# AMD Catalyst 14.12 Omega Performance Analysis



## btarunr (Dec 8, 2014)

Every two or so years, AMD rolls out a year-end Catalyst driver update, which not only steps up performance and splats bugs, but also expands their own software feature-set. The new Catalyst 14.12 Omega is part of AMD's effort to catch up with and get ahead of NVIDIA's latest software features.

*Show full review*


----------



## VulkanBros (Dec 9, 2014)

"AMD Catalyst 14.12 Omega is just another driver release from AMD" - says it all


----------



## Mussels (Dec 9, 2014)

The one website i trust to do accurate driver reviews.


----------



## alwayssts (Dec 9, 2014)

Pretty saucy review, right there. 

While ofc the performance claims are overblown, they always are (from both companies).

What I find fascinating is calling this 'feature parity'.  For DSR, yes, but for video...no,no,no...no.

Have you seen nvidia's video options?  Even before this they...uh...need some work comparatively.  This further cements AMD as leading in that area.

IMHO, the most useful part of this review is stating the certain scaling enhancement is like MADVR and lower levels of jinc (I'm going to guess not 3 taps).  That's good to know, and very helpful.  Thanks Bta.

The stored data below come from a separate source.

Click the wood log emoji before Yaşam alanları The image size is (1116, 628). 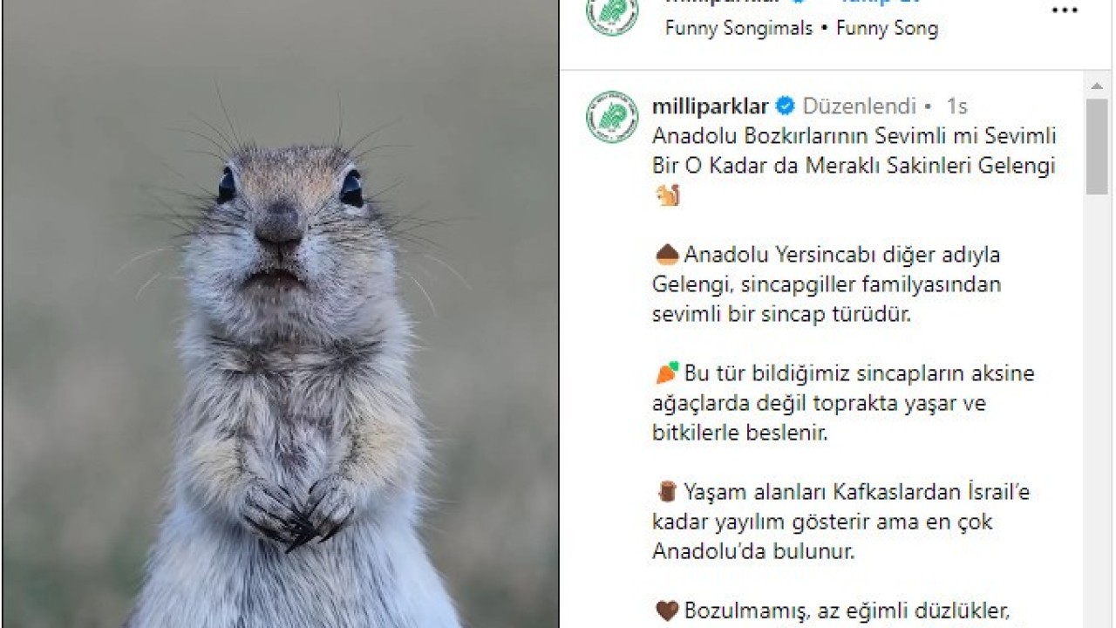point(667,491)
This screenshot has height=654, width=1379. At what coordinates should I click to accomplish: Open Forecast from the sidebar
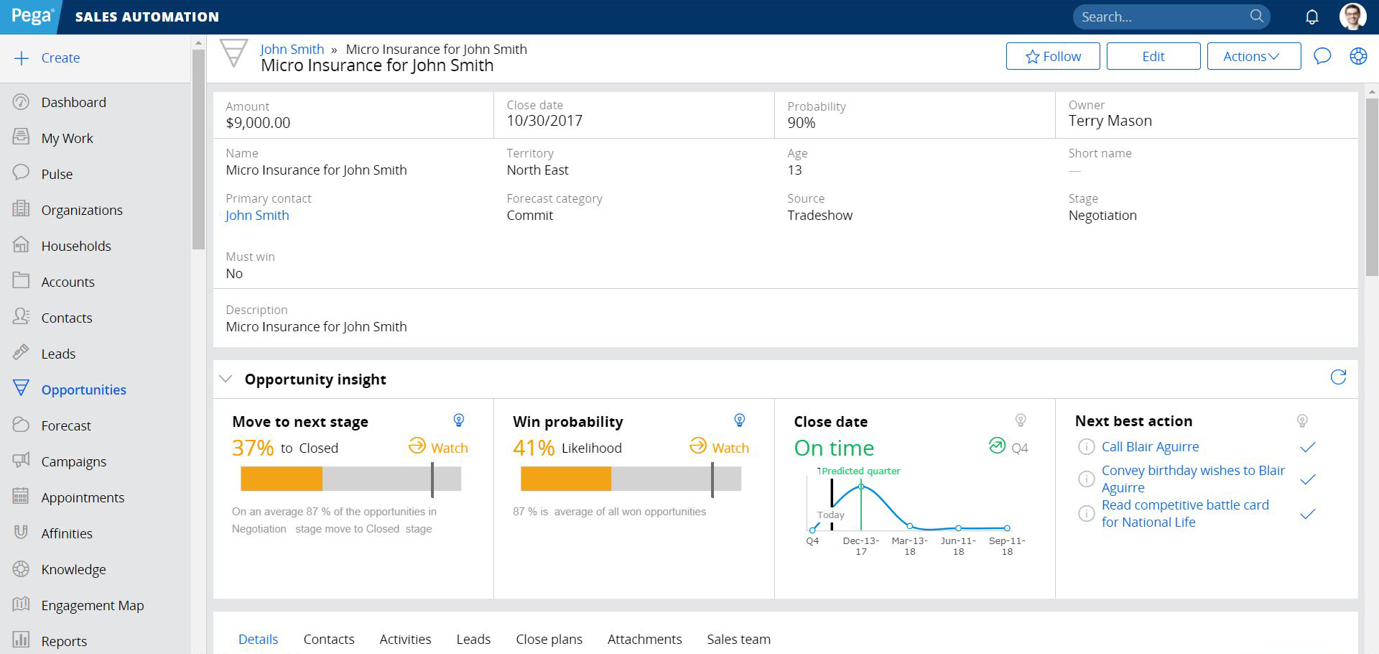[66, 425]
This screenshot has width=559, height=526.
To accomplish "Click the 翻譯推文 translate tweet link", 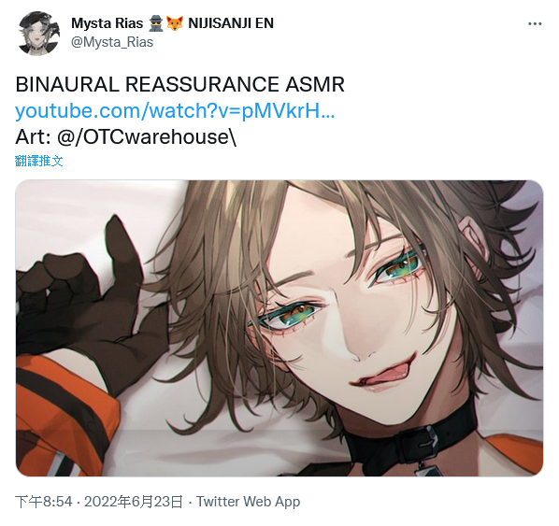I will 39,161.
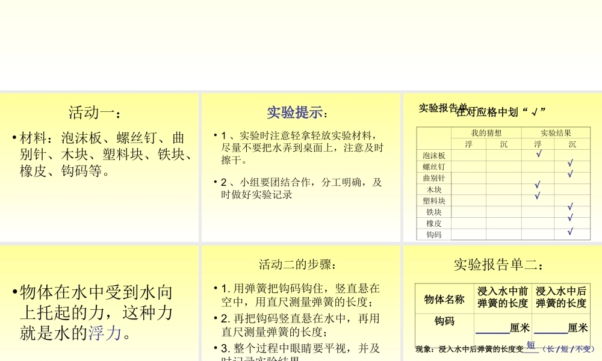Select the 浸入水中前弹簧的长度 column header
This screenshot has height=361, width=602.
(504, 296)
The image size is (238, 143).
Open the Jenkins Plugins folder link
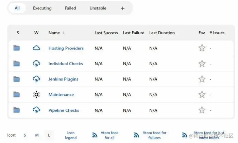(x=63, y=79)
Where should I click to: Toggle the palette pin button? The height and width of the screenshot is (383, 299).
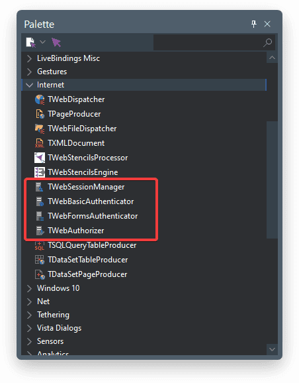253,24
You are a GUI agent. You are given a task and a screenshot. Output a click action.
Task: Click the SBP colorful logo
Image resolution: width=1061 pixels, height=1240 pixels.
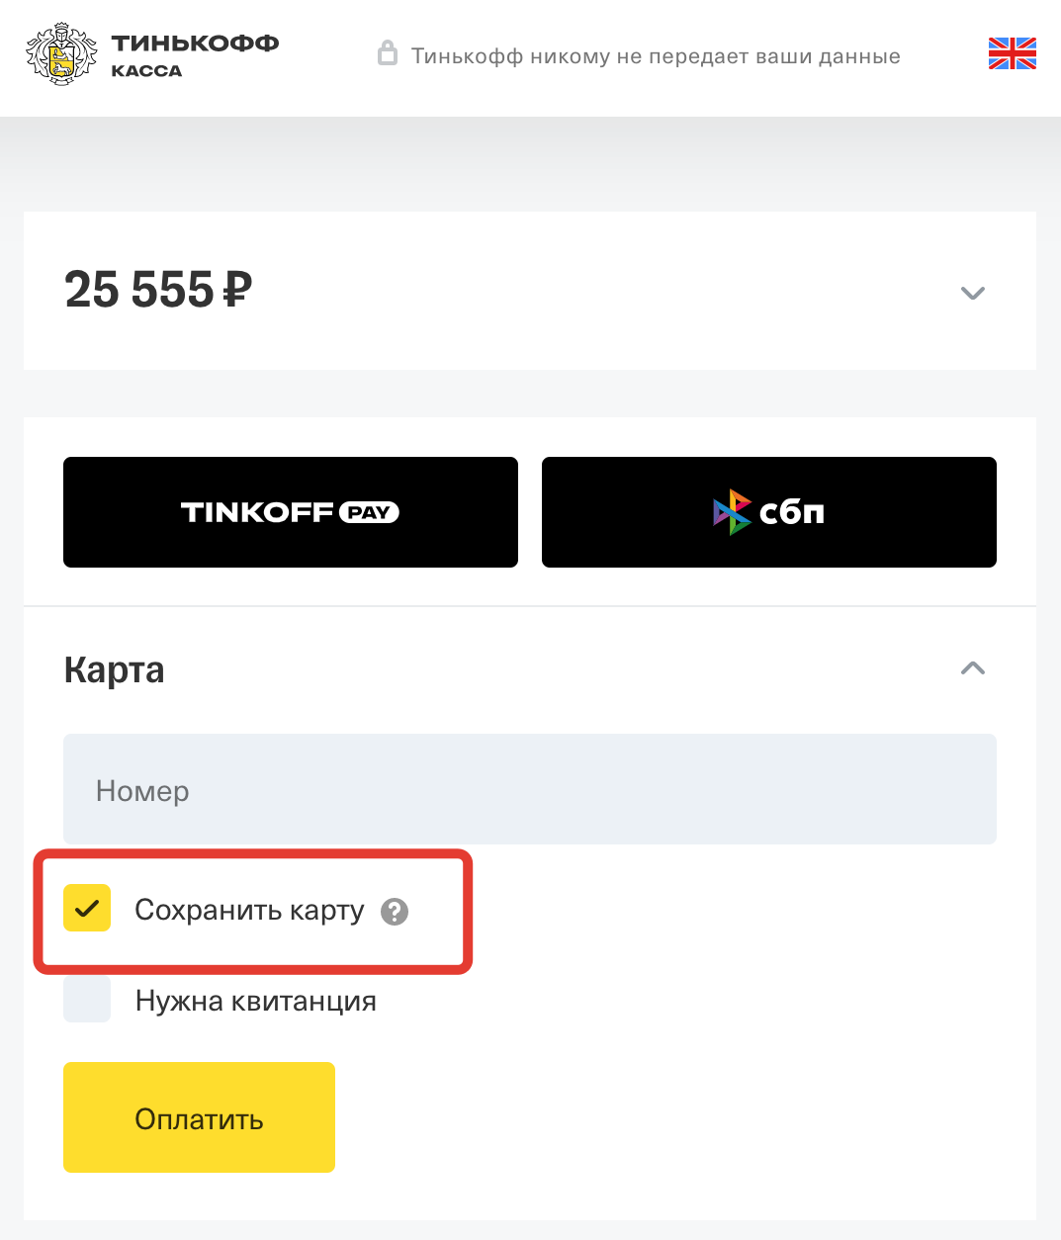pos(732,512)
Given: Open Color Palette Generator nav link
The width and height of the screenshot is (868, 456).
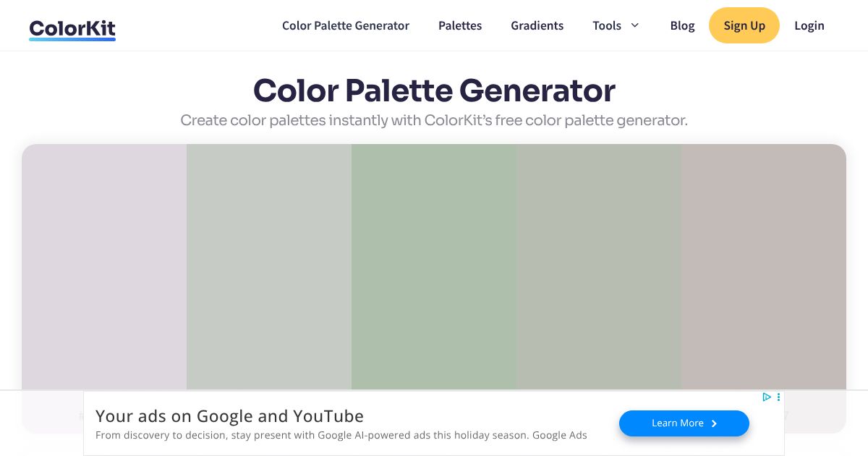Looking at the screenshot, I should pos(345,25).
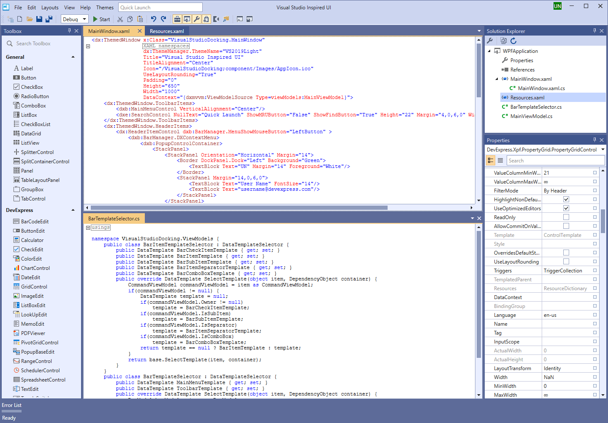Select the Cut tool in the toolbar
Viewport: 608px width, 423px height.
[x=120, y=19]
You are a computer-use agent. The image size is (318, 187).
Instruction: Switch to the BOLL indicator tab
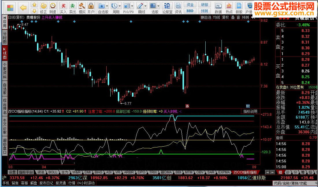point(53,172)
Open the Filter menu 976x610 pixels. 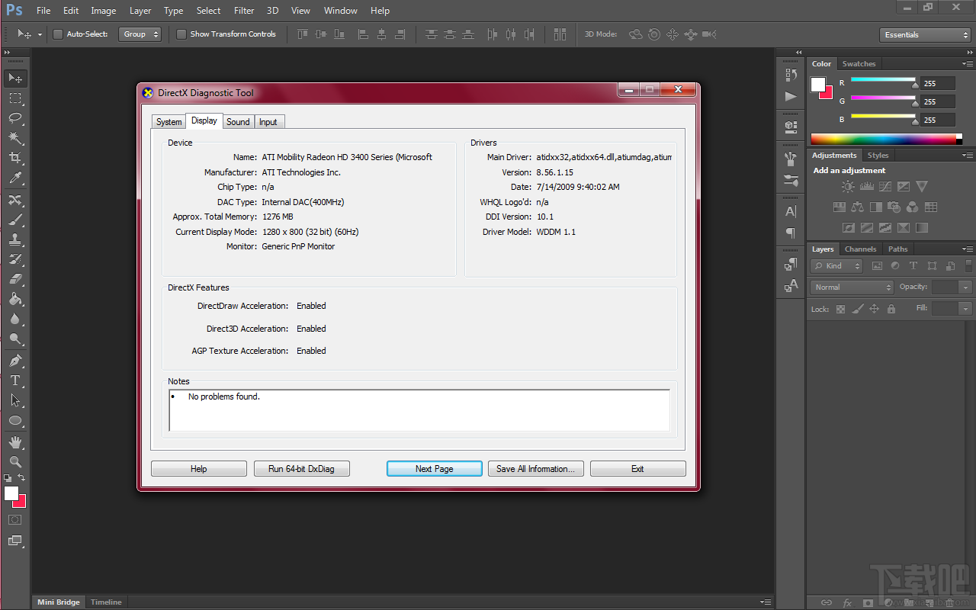click(243, 10)
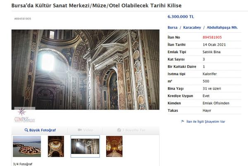Click the red İlan No 894581905 value
The height and width of the screenshot is (166, 248).
(212, 37)
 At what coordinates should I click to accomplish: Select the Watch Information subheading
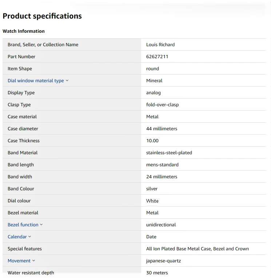24,31
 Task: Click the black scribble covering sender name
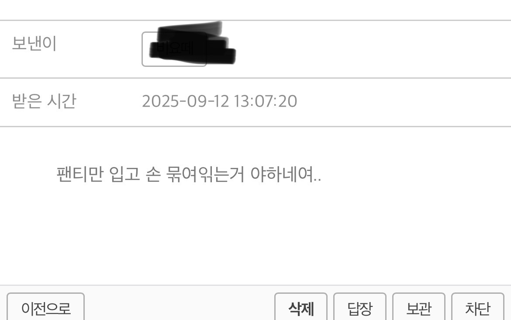coord(192,43)
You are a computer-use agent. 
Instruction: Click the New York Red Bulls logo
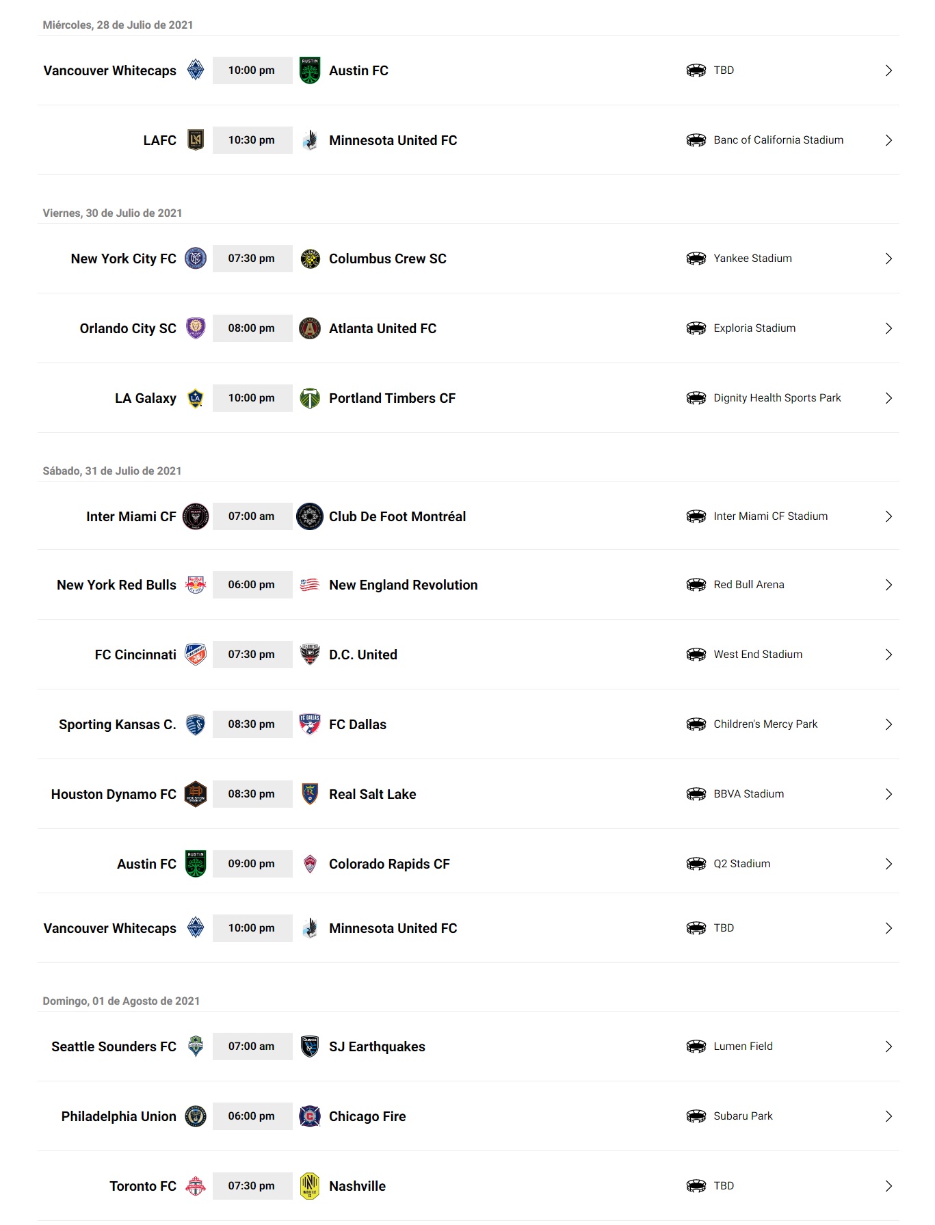click(x=196, y=585)
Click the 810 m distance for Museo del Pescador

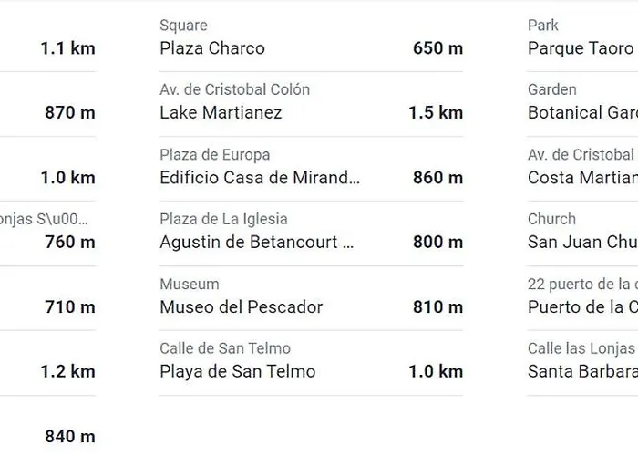(437, 307)
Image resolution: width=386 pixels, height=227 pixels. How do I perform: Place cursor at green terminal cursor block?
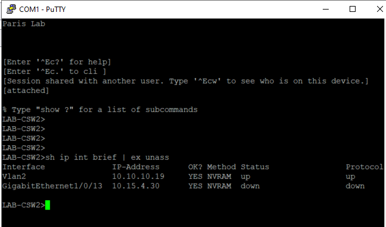coord(48,205)
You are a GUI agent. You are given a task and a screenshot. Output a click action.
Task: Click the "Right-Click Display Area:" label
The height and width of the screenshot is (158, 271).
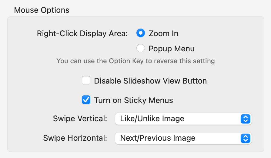tap(82, 33)
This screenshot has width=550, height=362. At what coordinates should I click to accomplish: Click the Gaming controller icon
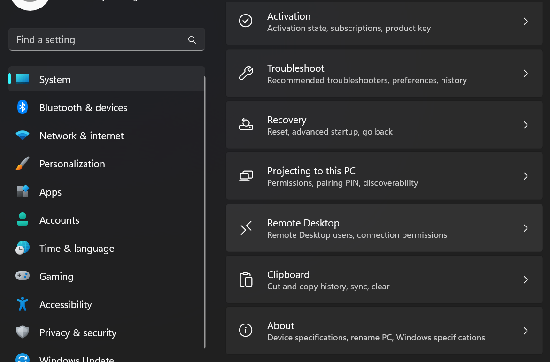click(x=23, y=276)
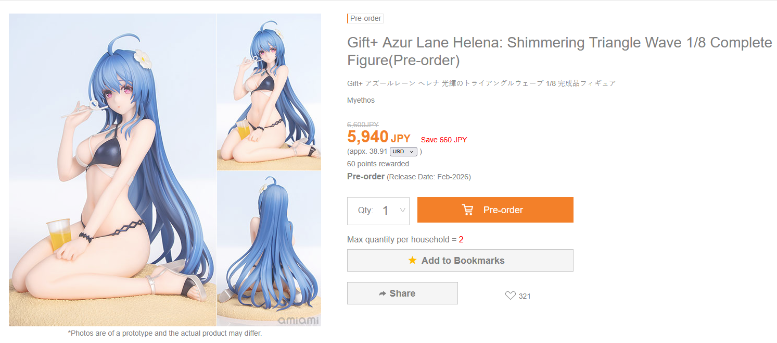Click the Japanese product name text

(x=481, y=83)
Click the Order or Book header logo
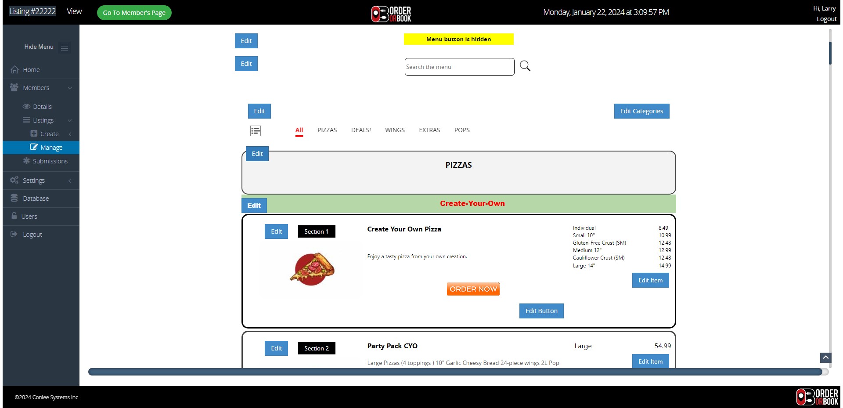843x408 pixels. click(391, 13)
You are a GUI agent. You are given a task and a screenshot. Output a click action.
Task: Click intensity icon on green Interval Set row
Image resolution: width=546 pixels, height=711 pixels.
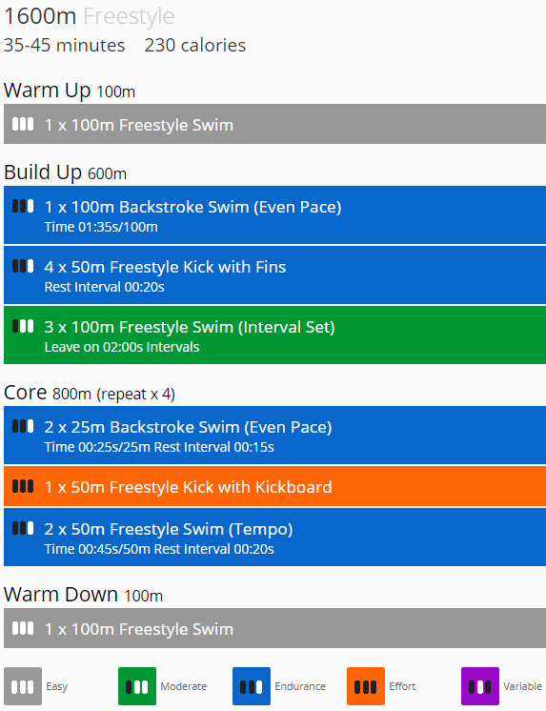click(x=23, y=326)
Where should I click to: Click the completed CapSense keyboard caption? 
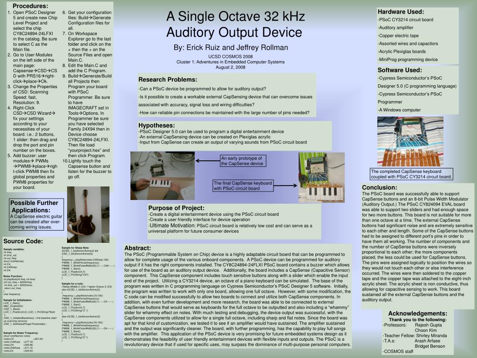411,174
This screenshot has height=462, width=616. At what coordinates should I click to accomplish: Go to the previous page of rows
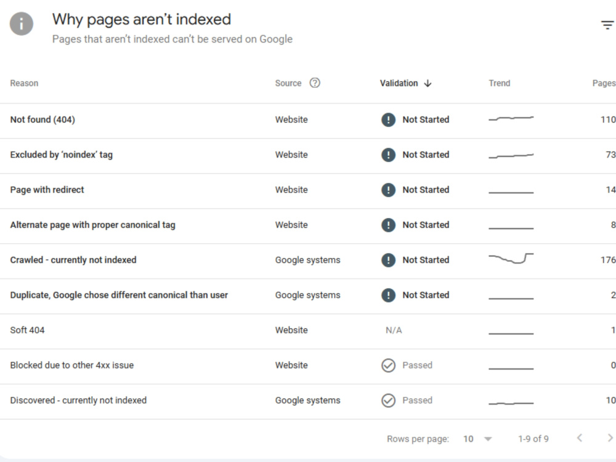pyautogui.click(x=580, y=438)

While it would certainly we welcome if it were better than what is available, it's important to understand not everyone that launches a video also launches a freaking literal suite of crap with it (madvr, ffdshow, lav, reclock, svp, etc etc), nor should it be a requirement to get decent quality regardless of their monitor or the video.  I think they deserve a lot of credit for this, and hope they move forward with improving the features.  Ain't nothing wrong if they can attempt to add more taps in scaling or work towards a good interpolation algorithm harnessing gpu compute (especially if they keep power/clocks in check).  SVP and MadVR can both be VERY resource intensive (can* any* current consumer cpu run even 1080p svp at 120hz full quality?) if you crank them to high quality settings, the former only really worth it if you do so (and why many people think interpolation sucks...it does if not done really well, which is largely the case).  If AMD can continue to tackle that issue, personally, I would find that a very compelling reason to use their products.  Even as it sits, some of these features may be very helpful to those that don't go all the way setting up the aforementioned programs and filters...which is probably most people.


----------



## qu3becker (Dec 9, 2014)

Now, I haven't tried yet but hopefully this new version brings the Linux version to par with the windows driver, at least in the performance department. Last time I tried running a game based on the source engine on Steam for Linux it was a stutter fest.


----------



## mastrdrver (Dec 9, 2014)

I'm pretty sure I'm getting much better fps with Mantle in BF4, though need further testing to make sure.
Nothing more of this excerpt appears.